Residents fighting the wine bar have argued it could become a late-night hot spot that might attract drug dealers, a celebrity clientele and paparazzi.
The wine bar’s managing partner, Greg Hunt, insisted Tuesday that’s the last thing he wants to bring to the neighborhood. He says he wants to open a classy establishment where people can enjoy a glass of wine while they listen to Billie Holiday and gaze out at Central Park.
Hunt, 52, described himself as a third-generation Upper West Sider who has lived a few blocks away from the wine bar site for 14 years. He said his two young daughters attend P.S. 9, and he brought his parents with him to the Tuesday’s meeting.
Hunt said that other ideas floated for the vacant space at 25 Central Park West, which last held a Gristedes, include a roller blade store and a nail salon.
“I would respectfully submit to the board that a gorgeous, wood-paneled art deco wine bar and café would be more appropriate for our neighborhood than a nail salon,” Hunt said.
Hunt said he was “pleased” with Tuesday’s vote recommending the liquor license.
He said he plans to work with 25 Central Park West residents to make his wine bar plan easier to swallow.
Hunt agreed to follow several conditions in exchange for the community board’s support, including an earlier closing time than he originally wanted.
Hunt now says he’ll close the bar at 12:30 a.m.

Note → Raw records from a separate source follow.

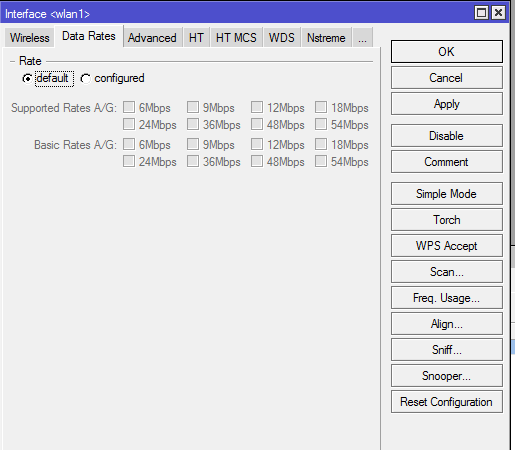Open the WDS tab
The image size is (515, 450).
pos(282,38)
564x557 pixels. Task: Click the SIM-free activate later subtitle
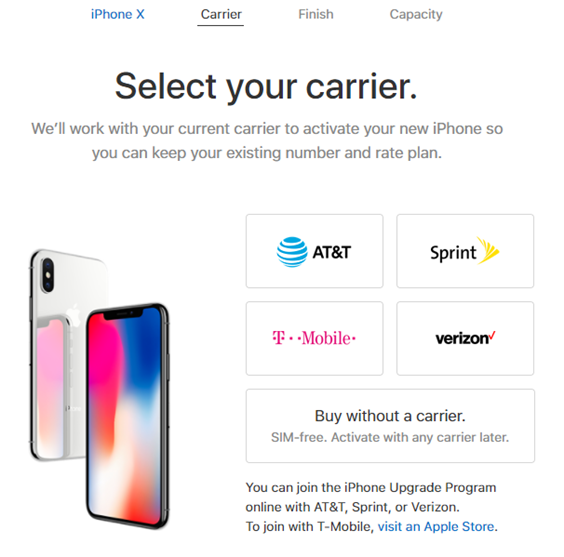[x=390, y=437]
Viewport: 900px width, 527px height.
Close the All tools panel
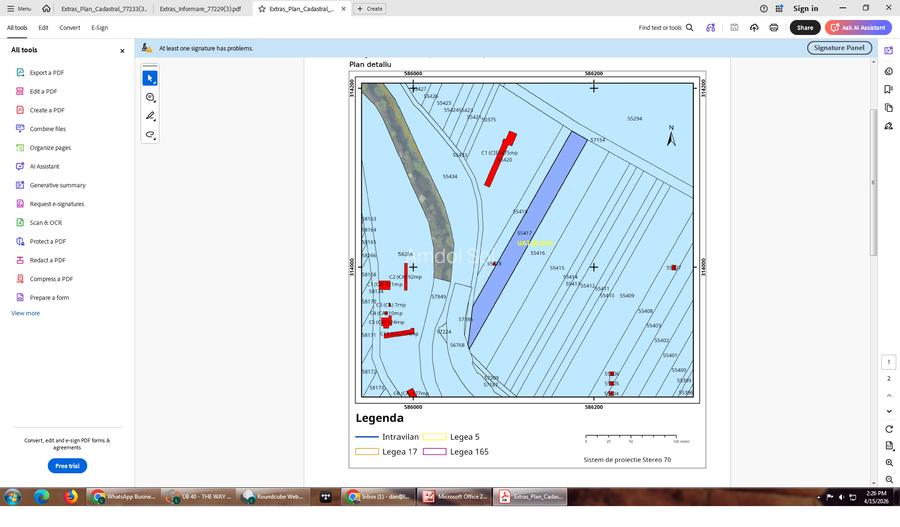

Sunday through Tuesday and 1:30 a.m. Wednesday through Saturday, shaving a half-hour off of the closing times originally submitted.
He also agreed to hire an acoustical engineer to soundproof the wine bar, and offered to pay for new soundproof windows for the second and third floor tenants at 25 Central Park West.
“I want to work with 25 Central Park West, I really do,” Hunt said after Tuesday’s vote.
The community board’s vote is only the first of many hurdles Hunt must clear. The State Liquor Authority still must approve the liquor license, and the venue will need permits from the city’s building department.
Both sides have hired land use attorneys, and a legal fight is brewing over whether zoning law allows a bar in the space.